● **Task instructions**: Every line below needs to be reproduced exactly.

● **Recorded data**:
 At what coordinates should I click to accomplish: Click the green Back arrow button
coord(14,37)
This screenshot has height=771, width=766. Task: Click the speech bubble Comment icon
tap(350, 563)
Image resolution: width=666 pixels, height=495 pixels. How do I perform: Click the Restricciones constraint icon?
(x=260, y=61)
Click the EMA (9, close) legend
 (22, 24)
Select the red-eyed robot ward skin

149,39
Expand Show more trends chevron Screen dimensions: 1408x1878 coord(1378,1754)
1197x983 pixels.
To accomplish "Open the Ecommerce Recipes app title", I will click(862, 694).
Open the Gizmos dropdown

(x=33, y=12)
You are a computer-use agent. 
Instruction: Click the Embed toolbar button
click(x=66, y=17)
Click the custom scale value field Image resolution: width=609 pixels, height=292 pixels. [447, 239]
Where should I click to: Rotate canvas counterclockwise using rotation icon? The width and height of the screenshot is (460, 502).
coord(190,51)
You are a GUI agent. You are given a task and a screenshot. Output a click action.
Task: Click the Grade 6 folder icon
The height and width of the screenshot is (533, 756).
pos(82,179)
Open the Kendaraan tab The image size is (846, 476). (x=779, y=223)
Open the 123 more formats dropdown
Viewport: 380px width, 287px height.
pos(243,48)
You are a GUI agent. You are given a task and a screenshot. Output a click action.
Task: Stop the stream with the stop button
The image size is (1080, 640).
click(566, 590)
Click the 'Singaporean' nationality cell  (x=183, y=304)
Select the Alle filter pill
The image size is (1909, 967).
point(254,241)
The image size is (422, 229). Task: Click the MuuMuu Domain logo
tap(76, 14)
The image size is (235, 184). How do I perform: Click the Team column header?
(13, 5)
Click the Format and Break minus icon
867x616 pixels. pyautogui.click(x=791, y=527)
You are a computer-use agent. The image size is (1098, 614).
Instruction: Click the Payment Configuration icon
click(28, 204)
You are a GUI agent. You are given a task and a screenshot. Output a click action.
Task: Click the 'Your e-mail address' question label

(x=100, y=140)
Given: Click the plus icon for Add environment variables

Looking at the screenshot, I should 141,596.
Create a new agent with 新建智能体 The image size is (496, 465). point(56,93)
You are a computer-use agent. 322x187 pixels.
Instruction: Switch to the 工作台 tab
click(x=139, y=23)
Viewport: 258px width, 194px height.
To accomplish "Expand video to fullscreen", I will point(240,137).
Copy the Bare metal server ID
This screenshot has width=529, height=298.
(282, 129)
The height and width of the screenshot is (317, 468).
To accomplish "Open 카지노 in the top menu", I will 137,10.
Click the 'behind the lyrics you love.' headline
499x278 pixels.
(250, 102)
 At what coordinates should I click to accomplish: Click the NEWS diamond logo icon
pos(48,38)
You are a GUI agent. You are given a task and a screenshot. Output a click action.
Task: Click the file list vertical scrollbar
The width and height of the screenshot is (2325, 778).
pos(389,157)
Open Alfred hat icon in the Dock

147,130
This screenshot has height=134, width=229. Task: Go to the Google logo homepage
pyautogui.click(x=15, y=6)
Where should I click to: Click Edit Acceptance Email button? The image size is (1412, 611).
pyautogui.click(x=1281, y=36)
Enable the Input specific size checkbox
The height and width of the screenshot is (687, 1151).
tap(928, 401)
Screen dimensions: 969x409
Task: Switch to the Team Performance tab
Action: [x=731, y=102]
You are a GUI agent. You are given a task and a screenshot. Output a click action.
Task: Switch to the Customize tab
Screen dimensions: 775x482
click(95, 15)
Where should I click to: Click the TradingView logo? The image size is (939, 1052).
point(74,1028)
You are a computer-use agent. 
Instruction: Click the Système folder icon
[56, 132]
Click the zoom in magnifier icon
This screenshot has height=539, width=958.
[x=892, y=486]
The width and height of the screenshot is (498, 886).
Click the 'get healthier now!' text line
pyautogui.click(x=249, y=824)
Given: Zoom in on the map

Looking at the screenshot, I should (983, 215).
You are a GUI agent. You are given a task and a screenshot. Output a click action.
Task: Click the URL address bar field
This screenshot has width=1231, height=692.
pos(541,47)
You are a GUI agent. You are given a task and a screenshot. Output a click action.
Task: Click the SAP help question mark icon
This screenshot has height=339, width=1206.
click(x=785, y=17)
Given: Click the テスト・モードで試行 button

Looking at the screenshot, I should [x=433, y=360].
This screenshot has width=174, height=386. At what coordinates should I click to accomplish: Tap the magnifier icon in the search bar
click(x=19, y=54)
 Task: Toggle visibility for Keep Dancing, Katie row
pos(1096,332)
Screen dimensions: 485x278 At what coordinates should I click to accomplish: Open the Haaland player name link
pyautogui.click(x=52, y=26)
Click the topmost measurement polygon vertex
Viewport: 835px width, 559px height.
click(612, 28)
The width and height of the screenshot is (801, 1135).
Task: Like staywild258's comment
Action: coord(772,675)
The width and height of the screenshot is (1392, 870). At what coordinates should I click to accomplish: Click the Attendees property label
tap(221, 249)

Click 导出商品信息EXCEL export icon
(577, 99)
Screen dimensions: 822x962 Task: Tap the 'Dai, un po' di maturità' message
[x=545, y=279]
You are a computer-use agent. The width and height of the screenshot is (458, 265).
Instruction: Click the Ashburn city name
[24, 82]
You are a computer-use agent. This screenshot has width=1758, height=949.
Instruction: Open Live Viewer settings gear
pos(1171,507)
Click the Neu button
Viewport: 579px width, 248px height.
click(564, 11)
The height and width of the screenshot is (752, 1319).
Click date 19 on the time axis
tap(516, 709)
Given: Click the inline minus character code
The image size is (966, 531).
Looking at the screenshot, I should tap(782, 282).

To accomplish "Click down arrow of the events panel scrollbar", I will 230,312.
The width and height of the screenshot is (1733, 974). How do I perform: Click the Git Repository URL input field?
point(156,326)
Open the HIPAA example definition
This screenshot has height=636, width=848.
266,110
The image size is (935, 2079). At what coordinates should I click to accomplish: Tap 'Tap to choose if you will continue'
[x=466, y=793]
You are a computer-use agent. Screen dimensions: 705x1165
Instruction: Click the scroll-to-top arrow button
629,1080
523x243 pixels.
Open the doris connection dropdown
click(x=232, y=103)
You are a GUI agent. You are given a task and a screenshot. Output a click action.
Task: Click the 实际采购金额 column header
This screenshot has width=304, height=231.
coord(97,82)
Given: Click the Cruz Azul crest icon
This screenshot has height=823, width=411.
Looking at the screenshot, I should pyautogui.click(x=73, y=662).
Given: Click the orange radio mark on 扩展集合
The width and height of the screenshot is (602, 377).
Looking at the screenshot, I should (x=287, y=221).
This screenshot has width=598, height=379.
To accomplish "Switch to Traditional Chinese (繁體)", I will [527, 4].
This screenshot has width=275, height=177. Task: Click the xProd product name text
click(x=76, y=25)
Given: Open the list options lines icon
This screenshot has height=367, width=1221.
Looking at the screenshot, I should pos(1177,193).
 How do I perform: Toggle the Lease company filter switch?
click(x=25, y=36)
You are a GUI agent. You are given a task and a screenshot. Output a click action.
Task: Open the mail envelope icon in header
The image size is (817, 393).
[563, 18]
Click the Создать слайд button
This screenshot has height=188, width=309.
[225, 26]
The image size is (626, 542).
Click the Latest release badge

● **Solution to this task**:
 At what coordinates should I click to accomplish: Click the green Back arrow button
coord(14,37)
This screenshot has height=771, width=766. Task: Click the speech bubble Comment icon
tap(350, 563)
Image resolution: width=666 pixels, height=495 pixels. How do I perform: Click the Restricciones constraint icon?
(x=260, y=61)
Click the EMA (9, close) legend
 (22, 24)
Select the red-eyed robot ward skin

149,39
Expand Show more trends chevron Screen dimensions: 1408x1878 coord(1378,1754)
1197x983 pixels.
To accomplish "Open the Ecommerce Recipes app title", I will click(862, 694).
Open the Gizmos dropdown

(x=33, y=12)
You are a computer-use agent. 
Instruction: Click the Embed toolbar button
click(x=66, y=17)
Click the custom scale value field Image resolution: width=609 pixels, height=292 pixels. [447, 239]
Where should I click to: Rotate canvas counterclockwise using rotation icon? The width and height of the screenshot is (460, 502).
coord(190,51)
You are a GUI agent. You are given a task and a screenshot. Output a click action.
Task: Click the Grade 6 folder icon
The height and width of the screenshot is (533, 756).
pos(82,179)
Open the Kendaraan tab The image size is (846, 476). (x=779, y=223)
Open the 123 more formats dropdown
Viewport: 380px width, 287px height.
pos(243,48)
You are a GUI agent. You are given a task and a screenshot. Output a click action.
Task: Stop the stream with the stop button
The image size is (1080, 640).
click(566, 590)
Click the 'Singaporean' nationality cell  (x=183, y=304)
Select the Alle filter pill
The image size is (1909, 967).
point(254,241)
The image size is (422, 229). Task: Click the MuuMuu Domain logo
tap(76, 14)
The image size is (235, 184). How do I perform: Click the Team column header?
(13, 5)
Click the Format and Break minus icon
867x616 pixels. pyautogui.click(x=791, y=527)
You are a computer-use agent. The image size is (1098, 614).
Instruction: Click the Payment Configuration icon
click(28, 204)
You are a GUI agent. You are given a task and a screenshot. Output a click action.
Task: Click the 'Your e-mail address' question label

(x=100, y=140)
Given: Click the plus icon for Add environment variables

Looking at the screenshot, I should 141,596.
Create a new agent with 新建智能体 The image size is (496, 465). point(56,93)
You are a computer-use agent. 322x187 pixels.
Instruction: Switch to the 工作台 tab
click(x=139, y=23)
Viewport: 258px width, 194px height.
To accomplish "Expand video to fullscreen", I will point(240,137).
Copy the Bare metal server ID
This screenshot has width=529, height=298.
(282, 129)
The height and width of the screenshot is (317, 468).
To accomplish "Open 카지노 in the top menu", I will 137,10.
Click the 'behind the lyrics you love.' headline
499x278 pixels.
(250, 102)
 At what coordinates should I click to accomplish: Click the NEWS diamond logo icon
pos(48,38)
You are a GUI agent. You are given a task and a screenshot. Output a click action.
Task: Click the file list vertical scrollbar
The width and height of the screenshot is (2325, 778).
pos(389,157)
Open Alfred hat icon in the Dock

147,130
This screenshot has height=134, width=229. Task: Go to the Google logo homepage
pyautogui.click(x=15, y=6)
Where should I click to: Click Edit Acceptance Email button? The image size is (1412, 611).
pyautogui.click(x=1281, y=36)
Enable the Input specific size checkbox
The height and width of the screenshot is (687, 1151).
tap(928, 401)
Screen dimensions: 969x409
Task: Switch to the Team Performance tab
Action: [x=731, y=102]
You are a GUI agent. You are given a task and a screenshot. Output a click action.
Task: Switch to the Customize tab
Screen dimensions: 775x482
click(95, 15)
Where should I click to: Click the TradingView logo? The image size is (939, 1052).
point(74,1028)
You are a computer-use agent. 
Instruction: Click the Système folder icon
[56, 132]
Click the zoom in magnifier icon
This screenshot has height=539, width=958.
[x=892, y=486]
The width and height of the screenshot is (498, 886).
Click the 'get healthier now!' text line
pyautogui.click(x=249, y=824)
Given: Zoom in on the map

Looking at the screenshot, I should (983, 215).
You are a GUI agent. You are given a task and a screenshot. Output a click action.
Task: Click the URL address bar field
This screenshot has width=1231, height=692.
pos(541,47)
You are a GUI agent. You are given a task and a screenshot. Output a click action.
Task: Click the SAP help question mark icon
This screenshot has height=339, width=1206.
click(x=785, y=17)
Given: Click the テスト・モードで試行 button

Looking at the screenshot, I should [x=433, y=360].
This screenshot has width=174, height=386. At what coordinates should I click to accomplish: Tap the magnifier icon in the search bar
click(x=19, y=54)
 Task: Toggle visibility for Keep Dancing, Katie row
pos(1096,332)
Screen dimensions: 485x278 At what coordinates should I click to accomplish: Open the Haaland player name link
pyautogui.click(x=52, y=26)
Click the topmost measurement polygon vertex
Viewport: 835px width, 559px height.
click(612, 28)
The width and height of the screenshot is (801, 1135).
Task: Like staywild258's comment
Action: coord(772,675)
The width and height of the screenshot is (1392, 870). At what coordinates should I click to accomplish: Click the Attendees property label
tap(221, 249)

Click 导出商品信息EXCEL export icon
(577, 99)
Screen dimensions: 822x962 Task: Tap the 'Dai, un po' di maturità' message
[x=545, y=279]
You are a computer-use agent. The width and height of the screenshot is (458, 265).
Instruction: Click the Ashburn city name
[24, 82]
You are a computer-use agent. This screenshot has width=1758, height=949.
Instruction: Open Live Viewer settings gear
pos(1171,507)
Click the Neu button
Viewport: 579px width, 248px height.
click(564, 11)
The height and width of the screenshot is (752, 1319).
Click date 19 on the time axis
tap(516, 709)
Given: Click the inline minus character code
The image size is (966, 531).
Looking at the screenshot, I should tap(782, 282).

To accomplish "Click down arrow of the events panel scrollbar", I will 230,312.
The width and height of the screenshot is (1733, 974). How do I perform: Click the Git Repository URL input field?
point(156,326)
Open the HIPAA example definition
This screenshot has height=636, width=848.
266,110
The image size is (935, 2079). At what coordinates should I click to accomplish: Tap 'Tap to choose if you will continue'
[x=466, y=793]
You are a computer-use agent. Screen dimensions: 705x1165
Instruction: Click the scroll-to-top arrow button
629,1080
523x243 pixels.
Open the doris connection dropdown
click(x=232, y=103)
You are a GUI agent. You are given a task and a screenshot. Output a click action.
Task: Click the 实际采购金额 column header
This screenshot has width=304, height=231.
coord(97,82)
Given: Click the Cruz Azul crest icon
This screenshot has height=823, width=411.
Looking at the screenshot, I should pyautogui.click(x=73, y=662).
Given: Click the orange radio mark on 扩展集合
The width and height of the screenshot is (602, 377).
Looking at the screenshot, I should (x=287, y=221).
This screenshot has width=598, height=379.
To accomplish "Switch to Traditional Chinese (繁體)", I will [527, 4].
This screenshot has width=275, height=177. Task: Click the xProd product name text
click(x=76, y=25)
Given: Open the list options lines icon
This screenshot has height=367, width=1221.
Looking at the screenshot, I should pos(1177,193).
 How do I perform: Toggle the Lease company filter switch?
click(x=25, y=36)
You are a GUI agent. You are given a task and a screenshot. Output a click action.
Task: Open the mail envelope icon in header
The image size is (817, 393).
[563, 18]
Click the Создать слайд button
This screenshot has height=188, width=309.
[225, 26]
The image size is (626, 542).
Click the Latest release badge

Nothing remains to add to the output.